| Exercise brief |
The answer must consist of every line from the data that holds the string "computer".

+-------+

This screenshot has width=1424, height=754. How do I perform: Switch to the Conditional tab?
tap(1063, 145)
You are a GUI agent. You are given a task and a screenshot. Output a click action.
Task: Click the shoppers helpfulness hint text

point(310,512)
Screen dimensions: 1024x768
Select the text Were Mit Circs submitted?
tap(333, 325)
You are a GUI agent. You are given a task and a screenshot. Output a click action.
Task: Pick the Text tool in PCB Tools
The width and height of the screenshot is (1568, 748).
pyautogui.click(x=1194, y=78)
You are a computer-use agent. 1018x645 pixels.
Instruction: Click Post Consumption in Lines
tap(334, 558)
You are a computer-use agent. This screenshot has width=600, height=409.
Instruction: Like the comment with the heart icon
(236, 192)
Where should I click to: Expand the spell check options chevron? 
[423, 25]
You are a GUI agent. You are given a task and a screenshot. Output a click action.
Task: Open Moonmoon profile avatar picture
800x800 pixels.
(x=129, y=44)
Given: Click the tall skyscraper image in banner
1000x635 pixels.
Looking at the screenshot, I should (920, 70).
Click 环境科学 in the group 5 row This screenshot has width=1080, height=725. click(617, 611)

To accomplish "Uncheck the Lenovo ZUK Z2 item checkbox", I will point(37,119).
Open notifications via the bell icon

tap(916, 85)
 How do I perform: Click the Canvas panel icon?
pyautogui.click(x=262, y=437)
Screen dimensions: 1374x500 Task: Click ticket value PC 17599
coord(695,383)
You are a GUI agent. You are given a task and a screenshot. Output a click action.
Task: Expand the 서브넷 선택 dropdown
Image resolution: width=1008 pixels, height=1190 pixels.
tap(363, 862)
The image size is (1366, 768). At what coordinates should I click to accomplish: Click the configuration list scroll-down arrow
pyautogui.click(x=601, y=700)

+-------+

| Solved problem |
You are a computer-use agent. 1018x645 pixels.
You are a computer-use agent. This screenshot has width=600, height=409.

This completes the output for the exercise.